Crowdsourcing is frequently used to obtain relevance judgments for query/document pairs. To get accurate judgments, each pair is judged by several workers. Consensus is usually determined by majority voting and malicious submissions are typically countered by injecting gold set questions with known answers. We put the performance of gold sets and majority voting to the test. After an analysis of crowdsourcing results for a relevance judgment task, we design and evaluate an alternative method to reduce spam and increase accuracy. By using large-scale simulations, we compare performance between different algorithms, inspecting accuracy and costs for different experimental settings. The results show that gold sets and majority voting are less robust to malicious submissions than many believe and can easily be outperformed.
The full study has been accepted for publication in the SIGIR 2011 Workshop on Crowdsourcing for Information Retrieval (CIR) in Beijing, China.
Lately, crowdsourcing has become an accepted means of creating resources for tasks that require human intelligence. Information Retrieval and related fields frequently exploit it for system building and evaluation purposes. However, malicious workers often try to maximise their financial gains by producing generic answers rather than actually working on the task. Identifying these individuals is a challenging process into which both crowdsourcing providers and requesters invest significant amounts of time.

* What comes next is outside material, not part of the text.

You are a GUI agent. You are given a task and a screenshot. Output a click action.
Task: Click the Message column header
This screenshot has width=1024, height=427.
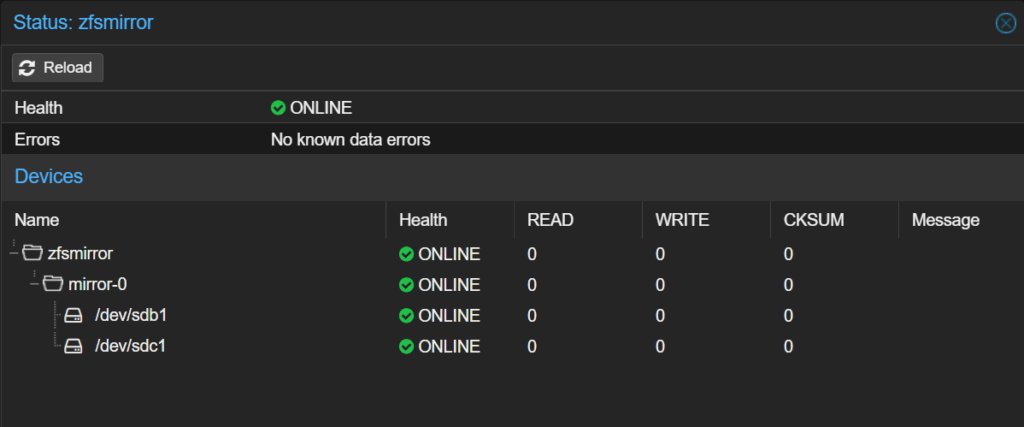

Based on our experience from several corwdsourcing experiments Arjen P. de Vries and I compiled an overview of typically observed malicious strategies on crowdsourcing platforms and evaluated how careful HIT design can discourage cheaters. Based on a range of experiments, we conclude that malicious workers are less frequently encountered in novel tasks that involve a degree of creativity and abstraction. While there are various means of identifying forged submissions, setting tasks up in a non-repetitive way and requiring creative input can greatly increase the share of faithful workers.
The Internet plays an important role in people’s daily lives. This is not only true for adults, but also holds for children; however, current web search engines are designed with adult users and their cognitive abilities in mind. Consequently, children face considerable barriers when using these information systems. At ECIR 2011 in Dublin, we will demonstrate the use of query assistance and search moderation techniques as well as appropriate interface design to overcome or mitigate these challenges. This demonstrator builds on the modular base infrastructure of the open source PuppyIR Framework.
Content-sharing platforms such as YouTube or MyVideo are experiencing huge user numbers that are still rising very quickly. Among the users there is a steadily growing share of children. In spite of this tendency the content of many popular videos is not suitable for children and should therefore not be shown to them. In our work we present an automatic method for determining a shared video’s suitability for children based on non-audio-visual data. We evaluate its performance on a corpus of web videos that was annotated by domain experts. We finally show how community expertise in the form of user comments and ratings can yield better prediction results than directly video-related information.
“Identifying Suitable YouTube Videos for Children” together with Arjen P. de Vries was accepted as a full paper at the NEM Summit.
“Web Page Classification on Child Suitability” together with Pavel Serdyukov and Arjen P. de Vries was accepted as a short paper at CIKM 2010.